▶
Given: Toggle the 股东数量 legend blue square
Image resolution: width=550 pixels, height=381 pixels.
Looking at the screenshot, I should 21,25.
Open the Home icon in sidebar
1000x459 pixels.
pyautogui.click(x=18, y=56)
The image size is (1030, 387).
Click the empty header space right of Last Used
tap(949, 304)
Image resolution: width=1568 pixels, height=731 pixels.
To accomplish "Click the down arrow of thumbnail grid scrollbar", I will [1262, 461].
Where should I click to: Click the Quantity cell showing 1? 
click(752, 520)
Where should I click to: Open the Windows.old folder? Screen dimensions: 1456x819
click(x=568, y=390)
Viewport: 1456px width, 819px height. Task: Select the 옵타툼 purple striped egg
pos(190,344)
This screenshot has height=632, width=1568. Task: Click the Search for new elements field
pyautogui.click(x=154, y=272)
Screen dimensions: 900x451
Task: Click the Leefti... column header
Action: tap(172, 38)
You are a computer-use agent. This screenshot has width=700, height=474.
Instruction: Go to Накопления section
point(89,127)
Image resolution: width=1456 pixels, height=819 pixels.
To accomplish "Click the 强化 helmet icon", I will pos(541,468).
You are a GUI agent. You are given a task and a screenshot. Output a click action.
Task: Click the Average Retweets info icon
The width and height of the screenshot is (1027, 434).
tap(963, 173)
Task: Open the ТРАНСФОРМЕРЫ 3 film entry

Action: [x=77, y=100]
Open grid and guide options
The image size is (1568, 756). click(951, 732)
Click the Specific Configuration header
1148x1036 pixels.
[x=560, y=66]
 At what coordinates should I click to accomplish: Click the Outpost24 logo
◀
→ **Exercise details**
Every entry shown above should be written out again without a single difference.

→ **Output below**
Given: Toggle the 股东数量 legend blue square
Image resolution: width=550 pixels, height=381 pixels.
Looking at the screenshot, I should 21,25.
Open the Home icon in sidebar
1000x459 pixels.
pyautogui.click(x=18, y=56)
The image size is (1030, 387).
Click the empty header space right of Last Used
tap(949, 304)
Image resolution: width=1568 pixels, height=731 pixels.
To accomplish "Click the down arrow of thumbnail grid scrollbar", I will [1262, 461].
Where should I click to: Click the Quantity cell showing 1? 
click(752, 520)
Where should I click to: Open the Windows.old folder? Screen dimensions: 1456x819
click(x=568, y=390)
Viewport: 1456px width, 819px height. Task: Select the 옵타툼 purple striped egg
pos(190,344)
This screenshot has height=632, width=1568. Task: Click the Search for new elements field
pyautogui.click(x=154, y=272)
Screen dimensions: 900x451
Task: Click the Leefti... column header
Action: tap(172, 38)
You are a computer-use agent. This screenshot has width=700, height=474.
Instruction: Go to Накопления section
point(89,127)
Image resolution: width=1456 pixels, height=819 pixels.
To accomplish "Click the 强化 helmet icon", I will pos(541,468).
You are a GUI agent. You are given a task and a screenshot. Output a click action.
Task: Click the Average Retweets info icon
The width and height of the screenshot is (1027, 434).
tap(963, 173)
Task: Open the ТРАНСФОРМЕРЫ 3 film entry

Action: [x=77, y=100]
Open grid and guide options
The image size is (1568, 756). click(951, 732)
Click the Specific Configuration header
1148x1036 pixels.
[x=560, y=66]
 At what coordinates should I click to accomplish: Click the Outpost24 logo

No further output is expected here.